ThoughtSpot began rolling out AI capabilities last year, well ahead of the pack. But it’s market timing is not what’s interesting; rather it’s the scale and performance of its automated insights. To generate the performance required to support relational search, ThoughtSpot built its own massively parallel, in-memory, columnar calculation engine, called Falcon. This turbo-charged engine fuels SpotIQ, ThoughtSpot’s AI-powered insight engine. (See figure 4.)
Figure 4. Automated Insights from ThoughtSpot
In its 10-minute “AI for BI” demo on Eckerson Group’s YouTube channel, ThoughtSpot generated 23 “insights” by analyzing 16.8 million records in 15.8 seconds. Using regression and classification algorithms, the tool performed 72,000+ drills and pared down 22,000 insights into 23 relevant ones based on its search index and relevancy ratings. It displays the insights in human-readable form using natural language generation. (See figure 5.)
Figure 5. Automated Mining
Self-Driving Analytics. At its annual conference in November, ThoughtSpot announced the next step in its AI march. Called “Self-Driving Analytics”, this yet-to-be-released feature stitches together SpotIQ snapshots to create a time-series analytic.
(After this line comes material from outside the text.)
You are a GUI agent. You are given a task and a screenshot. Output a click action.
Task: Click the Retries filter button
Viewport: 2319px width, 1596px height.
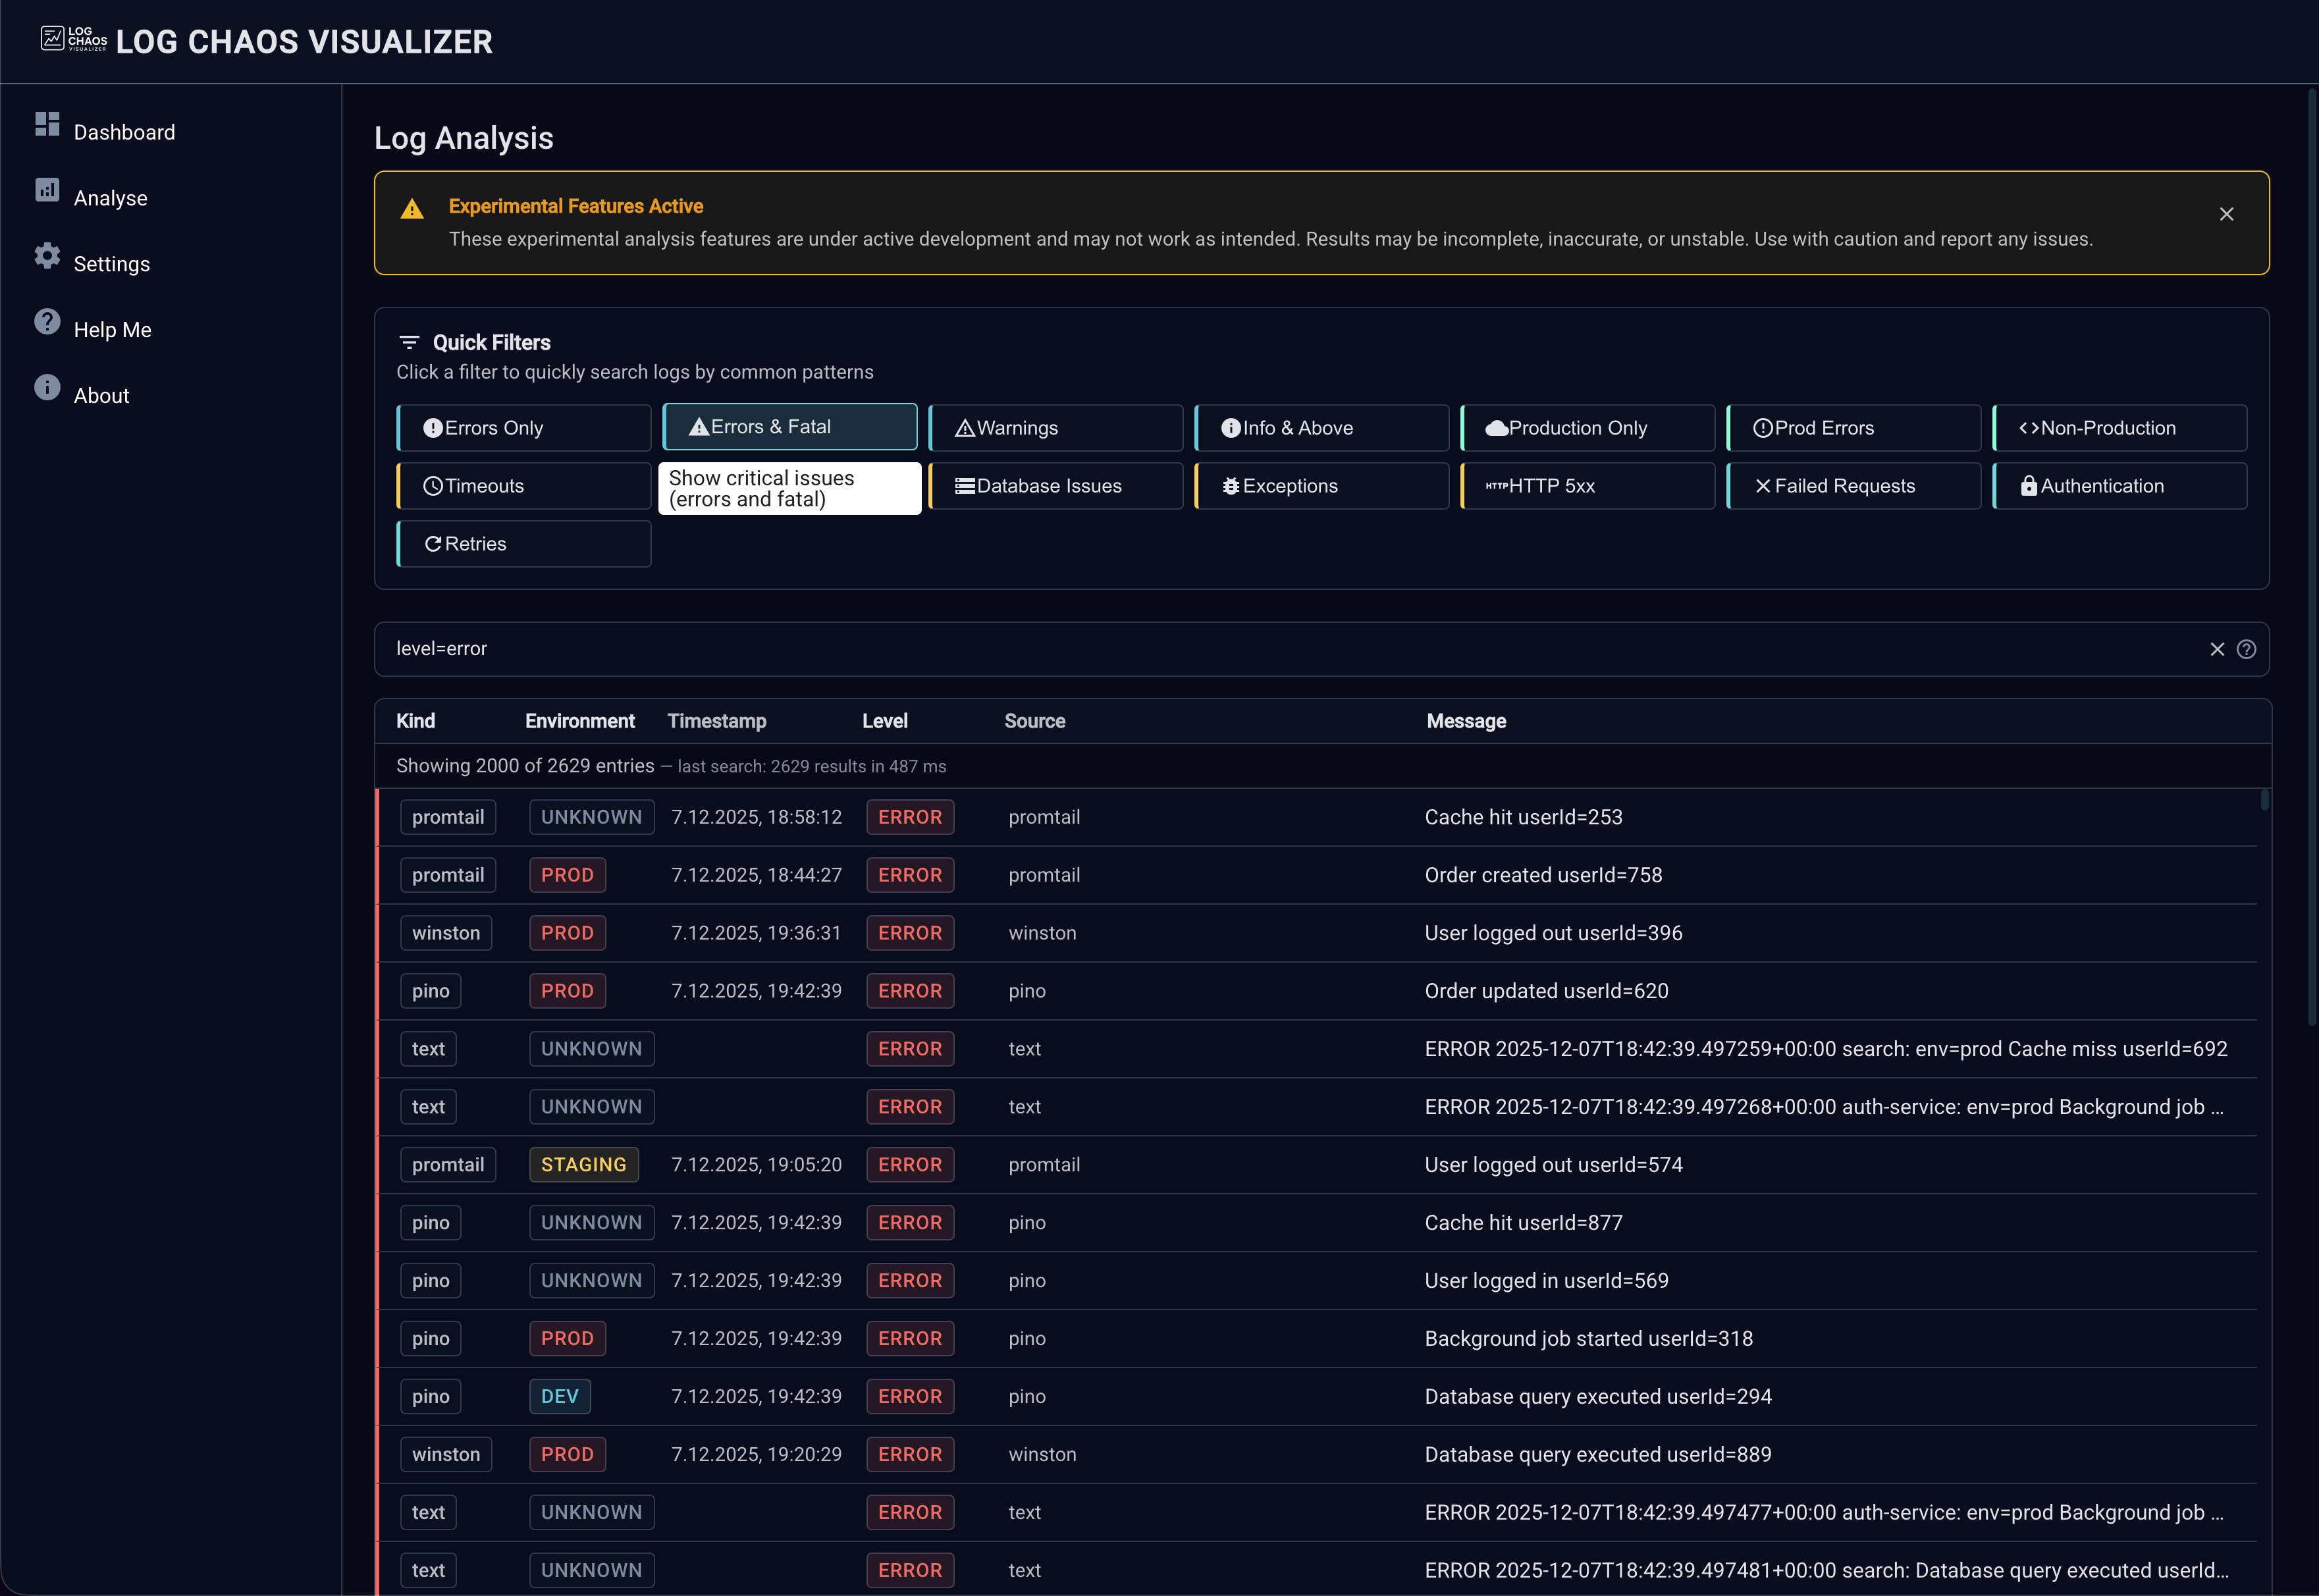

For example, Self-Driving Data might take daily snapshots of “sales by store and region” for several months. Once it learns the normal distribution of data, it can then send alerts when it detects values outside the normal range. Ideally, these show up as natural language alerts embedded in a dashboard or chart.
Anodot, a startup focused on anomaly detection, already supports time-series analytics at scale. It offers a cloud-based, multi-tenant service that currently supports 75+ customers, including Microsoft, Tesla, Lyft, and Upworks. (See our podcast interview with Rich Galan of the Rubicon Project, an Anodot customer.) Today, Anodot uses machine learning to detect anomalies and send alerts. In the future, it plans to use algorithms to identify the causes of anomalies, recommend fixes, forecast performance, and suggest ways to optimize processes. If it fulfills this vision, Anodot will enable companies to automate operational processes in high-volume, non-volatile environments.
The Future
Although the idea of autonomous decisions may conjure up images of faceless robots replacing humans—the reality is far different. AI will augment humans, making them more productive and allowing them to focus on value-added activities, not mindless, repetitive work. Besides, humans will need set up, configure, and tune algorithms, handle exceptions and adjust for data and model drift.
And people will still need their dashboards, including operational workers. After all, they will still need to track their performance against corporate goals and plans. But dashboards of the future will be used for more than just a KPI-display vehicle. Rather, they will serve as real-time collection points for relevant, timely insights and recommendations. They will collect, consolidate, and display AI-generated alerts and insights so workers can better execute and optimize business processes and strategy.
With AI-powered dashboards, workers will no longer look at their business through a straw. Next-generation dashboards will be as powerful for generating business insights as the Hubble telescope is for finding remote galaxies, quasars, and black holes. Let the journey begin!